● **EXERCISE AIM**
Print the data below verbatim, minus images.
══ MATERIALS PROVIDED ══
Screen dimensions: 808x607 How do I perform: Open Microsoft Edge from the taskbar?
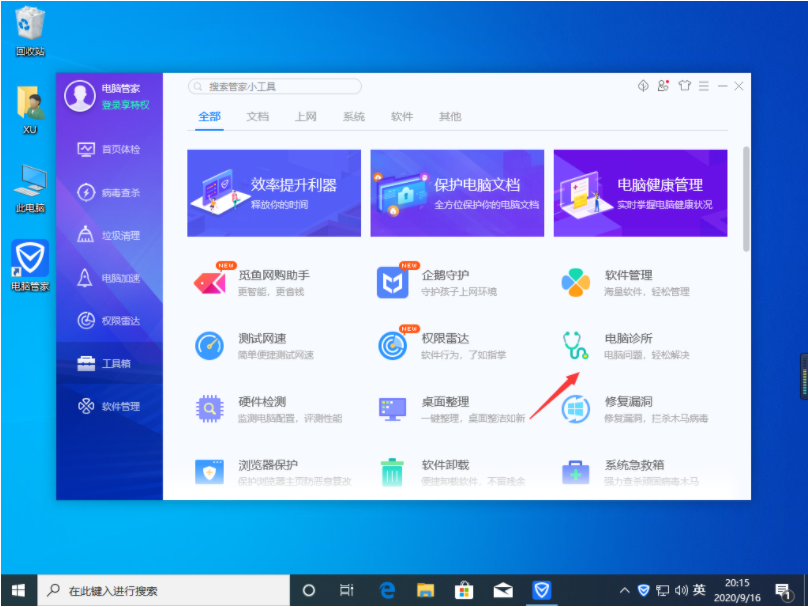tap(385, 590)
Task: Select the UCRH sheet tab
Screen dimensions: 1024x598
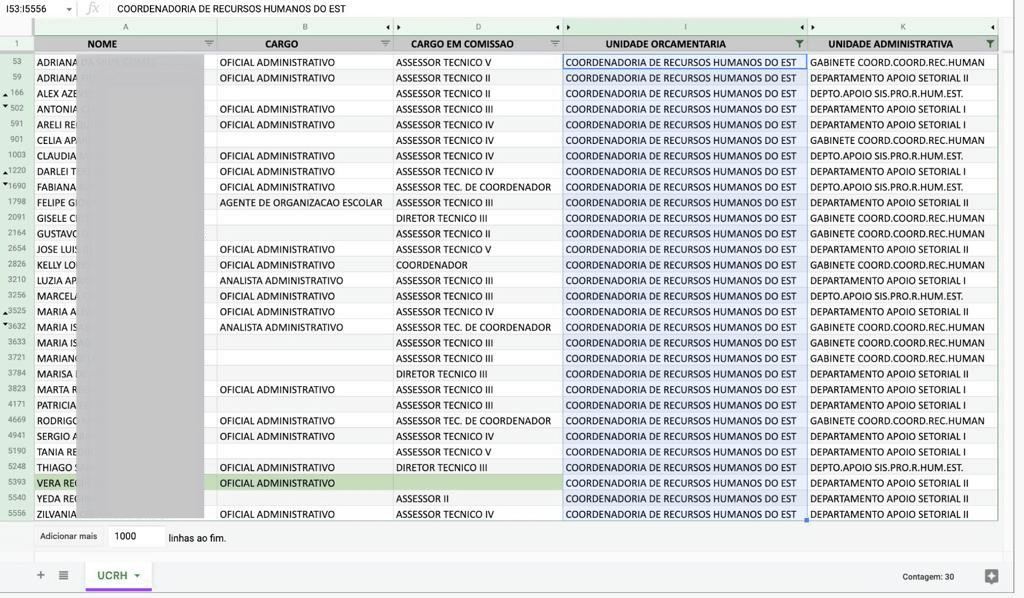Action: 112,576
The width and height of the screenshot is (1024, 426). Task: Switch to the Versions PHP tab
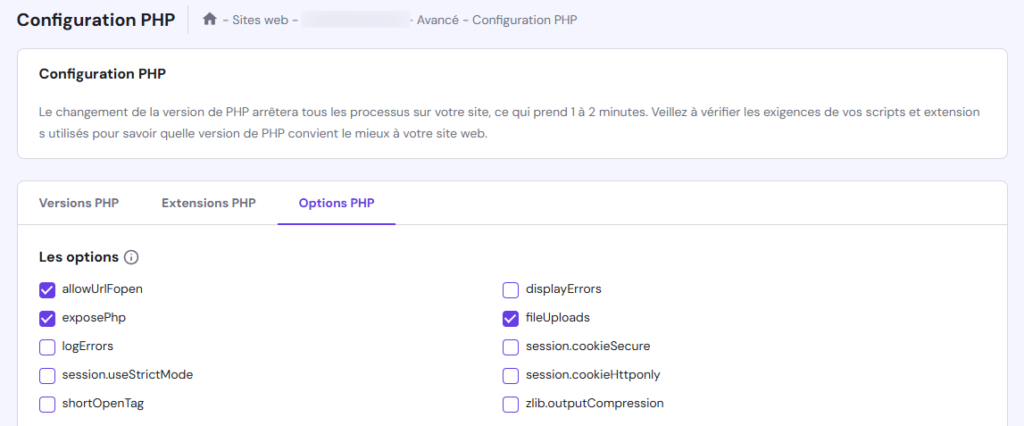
═══
● **RESPONSE BOX**
Screen dimensions: 808x607 How do I perform: Open Microsoft Edge from the taskbar?
tap(385, 590)
Task: Select the UCRH sheet tab
Screen dimensions: 1024x598
Action: 112,576
The width and height of the screenshot is (1024, 426). Task: Switch to the Versions PHP tab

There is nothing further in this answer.